Une campagne avait d’ailleurs été lancée sur le site Lavendeerecrute.fr pour attirer de l’extérieur de nouveaux talents. En Loire-Atlantique, la situation était un peu différente avec des secteurs plus épargnés sur certaines catégories tertiaires (fonctions support). Dans ce département, la tension portait surtout sur l’informatique et les métiers liés à la comptabilité, l’expertise et social-paie. Fin 2021, les besoins étaient exponentiels. Or, nous n’avions plus la main-d’œuvre en face. Et dans certains bassins d’emploi comme Ancenis ou Les Herbiers, où l’on est en situation de plein emploi 2, le déficit est encore plus criant. »

PERSPECTIVES PRUDENTES

En ce début 2022, l’emploi intérimaire reste soutenu malgré l’épuisement des réserves de main-d’œuvre. En Pays de la Loire, le nombre d’intérimaires en mission a progressé de 15,1 % en janvier (par rapport à janvier 2021), de 13,1 % 3 en février et fléchit légèrement en mars avec une hausse de « seulement» 7,8 % (contre 6,7 % à l’échelle nationale), preuve de cette difficulté à recruter. L’une des raisons : les attentes de candidats ont changé depuis le Covid. « Il n’y a pas que le salaire qui compte, note Laurence Bonnin, directrice régionale du groupe Partnaire. Il y a l’environnement de travail, les valeurs de l’entreprise. Le candidat a le choix et c’est la notoriété de l’entreprise qui va faire la différence. Et depuis trois mois, il y a un nouvel élément à prendre en compte : le conflit ukrainien et la flambée des carburants qui en découle. Aujourd’hui, les intérimaires sont très attentifs à la distance domicile-travail. Au-delà de 30 km, ce n’est plus acceptable. »

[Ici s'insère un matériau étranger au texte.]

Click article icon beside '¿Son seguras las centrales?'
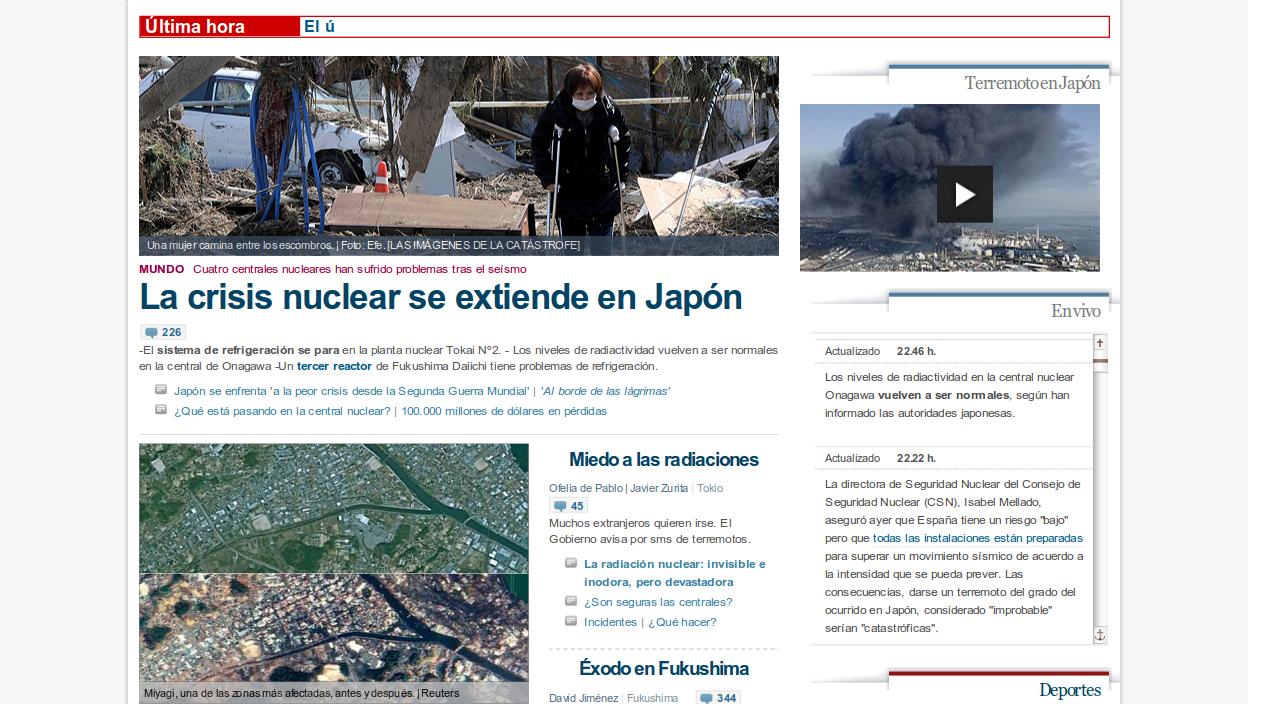 (571, 601)
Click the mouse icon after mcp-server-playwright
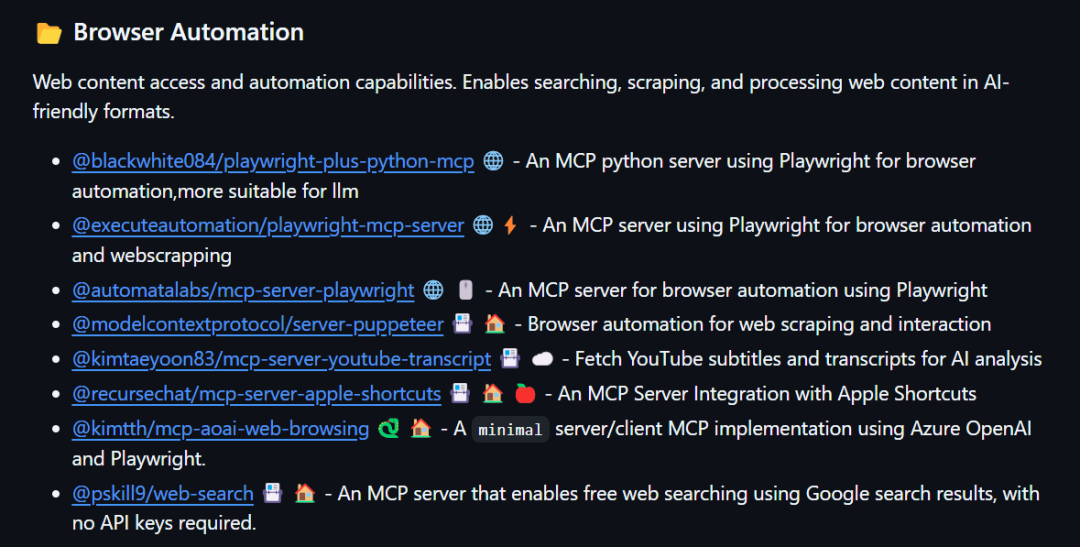The height and width of the screenshot is (547, 1080). (465, 291)
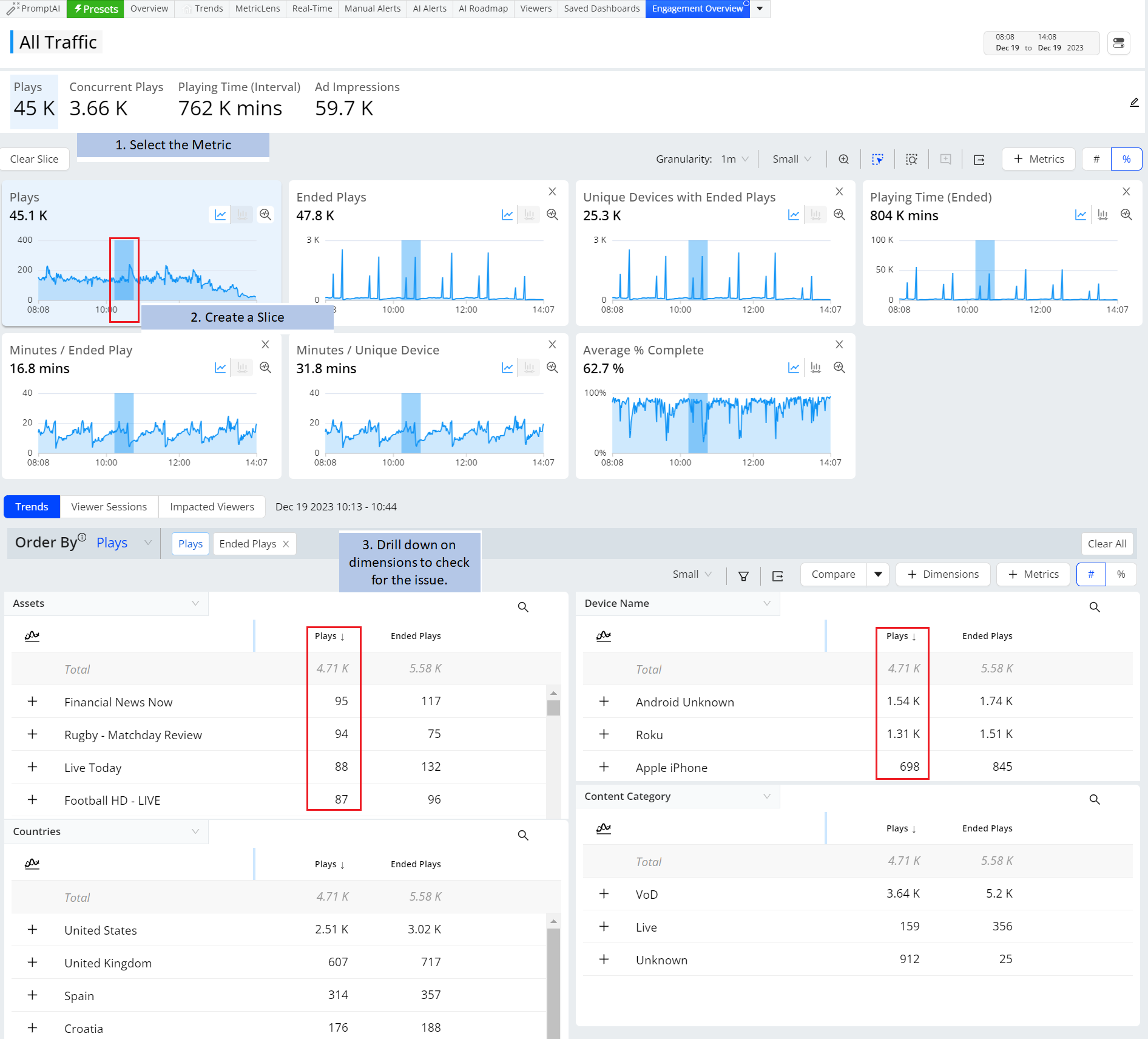Click the highlighted slice on Plays chart
The image size is (1148, 1039).
(x=124, y=270)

Avec le Covid, les entreprises ont appris à naviguer à moyen terme et à s’adapter. « Malgré tout, observe Laurence Bonnin, dans ce contexte d’incertitudes géopolitiques, l’inquiétude se fait ressentir et un ralentissement de l’activité économique est attendu sur le second semestre 2022.» « Certains chantiers sont annulés en raison de la hausse des matières premières ou du retard d’approvisionnement, principalement pour le secteur de la métallurgie, indique Guylaine Bossis. À cela s’ajoute le remboursement des PGE (prêts garantis par l’État) qui inquiètent certaines entreprises et risquent de freiner les embauches. »

DES LEVIERS POUR AMÉLIORER L’ATTRACTIVITÉ

Pour combler leur besoin de main-d’œuvre, les entreprises et fédérations professionnelles travaillent main dans la main avec les agences de travail temporaire. Premier levier : renforcer l’attractivité des métiers et séduire un nouveau public. Les vidéos et les visites pour présenter l’entreprise et les postes qui recrutent fonctionnent plutôt bien. Deuxième levier : former les intérimaires et encourager leur montée en compétences pour les fidéliser. Troisième levier : développer le CDI intérimaire 4. « Tout cela donne une trajectoire aux intérimaires, les aide à se projeter, résume Guylaine Bossis. Et cela rassure aussi les entreprises de savoir que l’on conserve les compétences dont elles ont besoin dans nos agences. »

 

1.Source : Tableau de bord économique OESTV (Observatoire économique social et territorial de la Vendée), avril 2022.

2.Taux de chômage aux Herbiers fin 2021 : 3,4 %. Source : INSEE

3.Source : Credoc publié dans la note de conjoncture du syndicat Prism’emploi, mars 2022

4.Selon le ministère du Travail, « un salarié sous CDI intérimaire est un salarié embauché et rémunéré par une ETT (entreprise de travail temporaire) qui le met à disposition d’une entreprise utilisatrice pour une durée limitée (mission) ».